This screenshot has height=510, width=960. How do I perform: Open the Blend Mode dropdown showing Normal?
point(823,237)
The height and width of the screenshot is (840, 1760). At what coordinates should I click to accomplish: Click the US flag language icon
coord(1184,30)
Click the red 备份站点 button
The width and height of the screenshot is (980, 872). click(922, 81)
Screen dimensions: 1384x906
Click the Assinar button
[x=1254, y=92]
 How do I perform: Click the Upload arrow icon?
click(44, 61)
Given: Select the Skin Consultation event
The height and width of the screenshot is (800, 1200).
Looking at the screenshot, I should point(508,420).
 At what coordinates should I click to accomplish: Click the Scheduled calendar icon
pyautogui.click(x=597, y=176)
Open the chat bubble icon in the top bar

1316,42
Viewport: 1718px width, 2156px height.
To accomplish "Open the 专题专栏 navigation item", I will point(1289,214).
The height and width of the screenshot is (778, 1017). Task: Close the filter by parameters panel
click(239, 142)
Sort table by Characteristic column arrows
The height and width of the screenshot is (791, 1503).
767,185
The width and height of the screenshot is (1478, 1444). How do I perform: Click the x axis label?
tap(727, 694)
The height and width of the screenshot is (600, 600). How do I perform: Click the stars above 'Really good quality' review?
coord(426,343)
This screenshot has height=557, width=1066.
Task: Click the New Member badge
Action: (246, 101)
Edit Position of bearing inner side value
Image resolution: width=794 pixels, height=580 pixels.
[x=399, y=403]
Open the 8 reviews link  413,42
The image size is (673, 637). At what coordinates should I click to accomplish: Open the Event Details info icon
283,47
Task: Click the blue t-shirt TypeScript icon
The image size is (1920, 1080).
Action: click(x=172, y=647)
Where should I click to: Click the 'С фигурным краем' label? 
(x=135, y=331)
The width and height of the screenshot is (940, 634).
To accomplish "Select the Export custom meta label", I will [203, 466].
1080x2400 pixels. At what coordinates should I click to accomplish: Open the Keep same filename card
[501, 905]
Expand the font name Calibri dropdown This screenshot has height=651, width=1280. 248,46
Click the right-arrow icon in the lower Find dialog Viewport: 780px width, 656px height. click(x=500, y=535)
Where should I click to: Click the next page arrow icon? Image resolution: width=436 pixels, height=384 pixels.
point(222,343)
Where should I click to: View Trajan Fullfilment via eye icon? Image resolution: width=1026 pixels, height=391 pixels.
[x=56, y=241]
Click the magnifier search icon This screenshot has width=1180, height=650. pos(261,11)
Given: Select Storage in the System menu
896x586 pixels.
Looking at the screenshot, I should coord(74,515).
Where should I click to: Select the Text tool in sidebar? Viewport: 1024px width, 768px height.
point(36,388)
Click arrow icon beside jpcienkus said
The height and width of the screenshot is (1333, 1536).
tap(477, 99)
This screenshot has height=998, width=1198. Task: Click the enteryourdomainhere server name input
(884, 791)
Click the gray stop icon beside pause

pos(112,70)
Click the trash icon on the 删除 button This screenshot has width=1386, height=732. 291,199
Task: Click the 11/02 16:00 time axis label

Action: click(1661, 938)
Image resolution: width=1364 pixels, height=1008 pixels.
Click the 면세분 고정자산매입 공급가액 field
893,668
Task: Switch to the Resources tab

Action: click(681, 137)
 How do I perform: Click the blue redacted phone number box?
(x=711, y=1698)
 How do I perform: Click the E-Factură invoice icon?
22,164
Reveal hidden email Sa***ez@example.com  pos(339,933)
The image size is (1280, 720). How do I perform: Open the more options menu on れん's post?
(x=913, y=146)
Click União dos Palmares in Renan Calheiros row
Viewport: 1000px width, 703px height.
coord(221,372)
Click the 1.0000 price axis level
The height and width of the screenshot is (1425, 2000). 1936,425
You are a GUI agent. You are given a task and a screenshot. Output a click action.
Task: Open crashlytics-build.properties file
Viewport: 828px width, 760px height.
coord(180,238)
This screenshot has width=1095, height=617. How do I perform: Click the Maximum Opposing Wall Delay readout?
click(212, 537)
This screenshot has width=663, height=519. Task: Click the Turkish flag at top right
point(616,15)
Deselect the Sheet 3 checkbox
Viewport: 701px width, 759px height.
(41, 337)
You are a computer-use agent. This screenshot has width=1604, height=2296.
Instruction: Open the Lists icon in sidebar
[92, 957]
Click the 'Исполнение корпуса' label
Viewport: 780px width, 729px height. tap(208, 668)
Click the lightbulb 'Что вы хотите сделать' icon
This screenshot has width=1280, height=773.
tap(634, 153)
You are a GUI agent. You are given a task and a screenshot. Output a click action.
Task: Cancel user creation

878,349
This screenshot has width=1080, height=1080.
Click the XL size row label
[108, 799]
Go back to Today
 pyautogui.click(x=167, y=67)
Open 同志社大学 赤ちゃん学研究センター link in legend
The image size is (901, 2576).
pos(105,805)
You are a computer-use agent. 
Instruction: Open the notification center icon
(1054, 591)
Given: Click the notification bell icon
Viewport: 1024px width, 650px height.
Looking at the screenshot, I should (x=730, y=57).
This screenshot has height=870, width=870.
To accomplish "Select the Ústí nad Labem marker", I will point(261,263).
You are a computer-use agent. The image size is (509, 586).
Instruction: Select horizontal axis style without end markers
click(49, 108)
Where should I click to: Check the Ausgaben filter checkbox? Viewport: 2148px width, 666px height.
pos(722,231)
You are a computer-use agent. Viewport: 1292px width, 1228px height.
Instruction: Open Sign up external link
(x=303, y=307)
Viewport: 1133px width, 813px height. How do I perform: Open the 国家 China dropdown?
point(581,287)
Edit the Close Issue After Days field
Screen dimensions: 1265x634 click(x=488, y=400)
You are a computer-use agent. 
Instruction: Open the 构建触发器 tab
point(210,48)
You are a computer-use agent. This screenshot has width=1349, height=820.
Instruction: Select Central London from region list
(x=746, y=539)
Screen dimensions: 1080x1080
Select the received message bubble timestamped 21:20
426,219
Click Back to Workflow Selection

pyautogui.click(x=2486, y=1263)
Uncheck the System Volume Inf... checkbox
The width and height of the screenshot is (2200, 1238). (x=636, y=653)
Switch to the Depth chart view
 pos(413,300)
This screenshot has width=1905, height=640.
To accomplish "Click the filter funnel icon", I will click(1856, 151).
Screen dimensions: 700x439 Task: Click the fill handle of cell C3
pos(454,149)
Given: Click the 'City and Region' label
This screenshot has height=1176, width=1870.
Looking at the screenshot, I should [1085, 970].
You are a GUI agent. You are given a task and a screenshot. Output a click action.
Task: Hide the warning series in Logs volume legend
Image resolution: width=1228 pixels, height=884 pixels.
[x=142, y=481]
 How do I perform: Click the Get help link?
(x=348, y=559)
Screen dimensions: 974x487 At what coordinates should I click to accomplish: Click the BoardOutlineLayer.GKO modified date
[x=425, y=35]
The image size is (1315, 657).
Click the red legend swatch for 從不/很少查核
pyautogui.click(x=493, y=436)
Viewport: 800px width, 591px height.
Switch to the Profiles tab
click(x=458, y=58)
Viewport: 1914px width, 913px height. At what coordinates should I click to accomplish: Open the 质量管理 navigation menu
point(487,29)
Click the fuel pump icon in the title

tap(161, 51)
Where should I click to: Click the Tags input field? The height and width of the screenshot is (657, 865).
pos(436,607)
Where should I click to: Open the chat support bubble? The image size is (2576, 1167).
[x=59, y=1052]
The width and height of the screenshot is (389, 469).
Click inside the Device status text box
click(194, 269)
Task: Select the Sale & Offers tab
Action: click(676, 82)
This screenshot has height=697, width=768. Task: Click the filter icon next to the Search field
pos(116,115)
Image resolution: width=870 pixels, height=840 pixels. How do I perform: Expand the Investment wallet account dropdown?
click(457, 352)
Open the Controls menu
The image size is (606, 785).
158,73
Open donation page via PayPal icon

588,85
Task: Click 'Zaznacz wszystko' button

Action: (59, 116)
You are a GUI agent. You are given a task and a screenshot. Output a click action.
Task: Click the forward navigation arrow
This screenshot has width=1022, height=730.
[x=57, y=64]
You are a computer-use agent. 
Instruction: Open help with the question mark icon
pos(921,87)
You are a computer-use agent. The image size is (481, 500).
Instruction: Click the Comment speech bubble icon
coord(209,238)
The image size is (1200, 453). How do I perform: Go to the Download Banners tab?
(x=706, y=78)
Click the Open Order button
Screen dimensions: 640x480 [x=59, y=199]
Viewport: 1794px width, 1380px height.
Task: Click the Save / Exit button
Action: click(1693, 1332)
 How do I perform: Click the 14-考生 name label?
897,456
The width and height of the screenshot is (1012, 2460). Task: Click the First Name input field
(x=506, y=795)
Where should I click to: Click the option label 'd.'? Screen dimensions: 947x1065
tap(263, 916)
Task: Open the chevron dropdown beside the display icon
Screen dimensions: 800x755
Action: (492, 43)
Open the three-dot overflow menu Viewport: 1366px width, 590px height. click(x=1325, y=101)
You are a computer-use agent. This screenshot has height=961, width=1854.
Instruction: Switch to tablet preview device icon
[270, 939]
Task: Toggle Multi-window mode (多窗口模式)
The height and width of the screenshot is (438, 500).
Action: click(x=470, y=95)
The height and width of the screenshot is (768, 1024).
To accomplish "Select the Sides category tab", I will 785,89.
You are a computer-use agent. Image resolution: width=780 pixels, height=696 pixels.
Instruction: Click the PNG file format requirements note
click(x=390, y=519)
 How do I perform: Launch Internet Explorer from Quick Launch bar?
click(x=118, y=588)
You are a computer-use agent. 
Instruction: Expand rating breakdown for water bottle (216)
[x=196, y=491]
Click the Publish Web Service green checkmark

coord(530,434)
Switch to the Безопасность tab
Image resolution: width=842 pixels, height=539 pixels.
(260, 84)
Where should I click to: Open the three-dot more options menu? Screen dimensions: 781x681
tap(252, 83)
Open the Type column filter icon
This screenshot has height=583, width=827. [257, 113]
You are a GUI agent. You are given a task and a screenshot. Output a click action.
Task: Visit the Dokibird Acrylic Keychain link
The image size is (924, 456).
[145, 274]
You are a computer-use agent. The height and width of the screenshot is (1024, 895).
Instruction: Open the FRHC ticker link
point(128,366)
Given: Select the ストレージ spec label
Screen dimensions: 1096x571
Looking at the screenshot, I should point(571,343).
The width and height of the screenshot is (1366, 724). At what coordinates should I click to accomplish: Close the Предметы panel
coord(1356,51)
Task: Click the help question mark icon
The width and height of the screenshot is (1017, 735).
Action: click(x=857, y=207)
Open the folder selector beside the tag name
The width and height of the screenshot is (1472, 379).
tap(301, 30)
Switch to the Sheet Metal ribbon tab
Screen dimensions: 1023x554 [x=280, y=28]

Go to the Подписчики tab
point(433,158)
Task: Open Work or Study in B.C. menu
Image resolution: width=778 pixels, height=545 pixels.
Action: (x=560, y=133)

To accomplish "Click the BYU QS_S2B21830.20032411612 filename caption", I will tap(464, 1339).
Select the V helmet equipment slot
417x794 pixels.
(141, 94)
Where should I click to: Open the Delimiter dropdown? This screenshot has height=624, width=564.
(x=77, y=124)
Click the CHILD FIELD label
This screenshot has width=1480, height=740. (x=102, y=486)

◆ To do
After locating the line holding "Instruction: Open the Lists icon in sidebar" above, output exactly that line and every line after it through the line holding "Given: Click the notification bell icon". Include nothing else.

◆ Response to this task
Instruction: Open the Lists icon in sidebar
[92, 957]
Click the 'Исполнение корпуса' label
Viewport: 780px width, 729px height. tap(208, 668)
Click the lightbulb 'Что вы хотите сделать' icon
This screenshot has width=1280, height=773.
tap(634, 153)
You are a GUI agent. You are given a task and a screenshot. Output a click action.
Task: Cancel user creation

878,349
This screenshot has width=1080, height=1080.
Click the XL size row label
[108, 799]
Go back to Today
 pyautogui.click(x=167, y=67)
Open 同志社大学 赤ちゃん学研究センター link in legend
The image size is (901, 2576).
pos(105,805)
You are a computer-use agent. 
Instruction: Open the notification center icon
(1054, 591)
Given: Click the notification bell icon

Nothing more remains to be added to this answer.